Itulah satu-satunya jalan menuju sukses, tidak akan datang dari langit, membangun bangsa tidak boleh untung-untungan, tidak boleh gambling, tidak boleh mengadu nasib, terserah bagaimana. Doa pada Allah jelas, tapi disertai dengan ikhtiar. Dari semuanya itu, menutup dari kuliah perdana saya, seruan kepada seluruh rakyat Indonesia dan insan pers, Insya Allah kita bisa, Indonesia bisa mencapai semuanya itu.

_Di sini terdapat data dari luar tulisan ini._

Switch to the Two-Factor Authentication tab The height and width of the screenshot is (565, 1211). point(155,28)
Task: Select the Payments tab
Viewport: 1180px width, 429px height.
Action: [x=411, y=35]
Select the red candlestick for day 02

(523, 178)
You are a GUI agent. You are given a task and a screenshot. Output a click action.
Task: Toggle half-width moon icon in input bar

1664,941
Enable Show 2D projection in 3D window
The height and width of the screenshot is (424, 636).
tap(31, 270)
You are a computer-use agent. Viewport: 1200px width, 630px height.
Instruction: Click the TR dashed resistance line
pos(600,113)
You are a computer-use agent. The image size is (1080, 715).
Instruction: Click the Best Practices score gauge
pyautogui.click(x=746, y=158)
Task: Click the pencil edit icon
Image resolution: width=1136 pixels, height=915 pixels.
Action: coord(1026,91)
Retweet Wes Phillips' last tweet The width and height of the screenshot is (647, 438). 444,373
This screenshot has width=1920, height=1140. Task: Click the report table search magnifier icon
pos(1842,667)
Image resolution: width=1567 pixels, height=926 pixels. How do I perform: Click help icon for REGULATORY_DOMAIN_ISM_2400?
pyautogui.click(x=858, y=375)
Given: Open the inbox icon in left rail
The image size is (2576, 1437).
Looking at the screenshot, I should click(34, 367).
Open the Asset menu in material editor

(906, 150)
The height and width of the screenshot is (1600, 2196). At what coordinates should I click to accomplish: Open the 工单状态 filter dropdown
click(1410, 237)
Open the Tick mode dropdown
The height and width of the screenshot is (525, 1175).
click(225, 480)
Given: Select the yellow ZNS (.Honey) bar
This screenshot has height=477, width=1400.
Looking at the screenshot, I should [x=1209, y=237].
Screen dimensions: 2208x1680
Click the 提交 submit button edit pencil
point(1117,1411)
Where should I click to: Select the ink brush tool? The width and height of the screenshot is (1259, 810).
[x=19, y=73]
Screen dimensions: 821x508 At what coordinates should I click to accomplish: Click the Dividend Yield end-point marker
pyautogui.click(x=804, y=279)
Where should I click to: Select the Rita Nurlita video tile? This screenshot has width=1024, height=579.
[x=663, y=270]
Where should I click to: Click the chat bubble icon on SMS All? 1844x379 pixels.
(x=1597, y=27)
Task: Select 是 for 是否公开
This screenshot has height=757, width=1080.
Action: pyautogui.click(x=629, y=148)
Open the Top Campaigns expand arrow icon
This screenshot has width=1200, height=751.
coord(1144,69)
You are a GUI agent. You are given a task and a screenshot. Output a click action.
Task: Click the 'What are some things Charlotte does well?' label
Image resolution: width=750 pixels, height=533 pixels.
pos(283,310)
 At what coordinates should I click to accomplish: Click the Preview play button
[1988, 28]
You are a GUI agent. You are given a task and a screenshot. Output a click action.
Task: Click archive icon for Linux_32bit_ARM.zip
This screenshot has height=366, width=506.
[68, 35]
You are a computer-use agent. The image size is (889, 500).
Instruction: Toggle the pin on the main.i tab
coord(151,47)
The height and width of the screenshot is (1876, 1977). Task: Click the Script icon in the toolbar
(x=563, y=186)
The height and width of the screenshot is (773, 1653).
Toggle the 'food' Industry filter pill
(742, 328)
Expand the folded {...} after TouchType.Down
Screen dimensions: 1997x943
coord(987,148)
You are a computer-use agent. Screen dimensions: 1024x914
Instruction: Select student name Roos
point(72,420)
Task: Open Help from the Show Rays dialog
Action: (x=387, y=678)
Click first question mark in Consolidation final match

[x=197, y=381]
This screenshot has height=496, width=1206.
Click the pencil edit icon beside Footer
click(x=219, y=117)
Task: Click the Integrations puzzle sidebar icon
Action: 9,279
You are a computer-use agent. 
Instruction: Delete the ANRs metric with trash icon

Mengapa? Modal kita makin kuat, pengalaman kita makin banyak, dan momentum ada. Ketika kita lulus ujian pertama dan kedua, timbul semangat, timbul spirit, timbul keyakinan diri, bahwa kita bisa. Negara lain bisa mengapa Indonesia tidak bisa. Oleh karena itu, judulnya tetap, para siswa Sekolah Jurnalistik Indonesia, catat ini kuliah pardana dari seseorang yang mencintai pers, judulnya adalah "Indonesia Harus Berhasil, Failure Is Not an Option".

 

Hadirin sekalian yang saya muliakan,


Bagian kedua, bagian terakhir adalah pesan, harapan, dan ajakan saya kepada pers nasional. Yang pertama, saya berharap pers berkontribusi untuk mencapai sukses negara kita 5 tahun mendatang, sebagaimana yang menjadi kandungan dari kuliah perdana tadi. Saudara bisa berbuat banyak untuk itu.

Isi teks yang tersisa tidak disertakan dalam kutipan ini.